───── Supplied data

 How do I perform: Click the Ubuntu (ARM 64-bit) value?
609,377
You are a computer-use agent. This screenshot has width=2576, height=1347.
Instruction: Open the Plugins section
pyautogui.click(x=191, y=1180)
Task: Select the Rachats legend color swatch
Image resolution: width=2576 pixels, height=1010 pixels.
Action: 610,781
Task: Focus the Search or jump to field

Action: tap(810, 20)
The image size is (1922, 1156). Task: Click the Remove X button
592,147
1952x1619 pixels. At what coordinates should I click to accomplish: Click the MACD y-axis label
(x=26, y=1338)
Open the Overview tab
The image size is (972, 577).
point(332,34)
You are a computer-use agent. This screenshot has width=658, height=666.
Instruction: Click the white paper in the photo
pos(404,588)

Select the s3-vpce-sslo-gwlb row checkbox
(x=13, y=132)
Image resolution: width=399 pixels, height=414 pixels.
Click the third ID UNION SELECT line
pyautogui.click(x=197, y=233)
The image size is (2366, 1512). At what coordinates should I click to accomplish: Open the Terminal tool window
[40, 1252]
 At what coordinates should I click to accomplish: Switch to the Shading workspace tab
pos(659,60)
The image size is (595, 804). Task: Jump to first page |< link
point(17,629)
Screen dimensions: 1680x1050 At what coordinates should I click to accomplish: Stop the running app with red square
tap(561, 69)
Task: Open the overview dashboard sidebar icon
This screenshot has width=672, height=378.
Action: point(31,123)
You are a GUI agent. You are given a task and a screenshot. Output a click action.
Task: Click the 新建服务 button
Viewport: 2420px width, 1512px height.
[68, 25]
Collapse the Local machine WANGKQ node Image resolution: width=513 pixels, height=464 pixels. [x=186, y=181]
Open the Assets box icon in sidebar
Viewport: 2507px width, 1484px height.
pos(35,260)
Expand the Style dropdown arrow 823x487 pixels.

──────────

▸ Given instruction: Find every line in the material above that contains the word "icon", and copy each of those lines in full.

▸ Worked solution:
Task: Open the overview dashboard sidebar icon
Open the Assets box icon in sidebar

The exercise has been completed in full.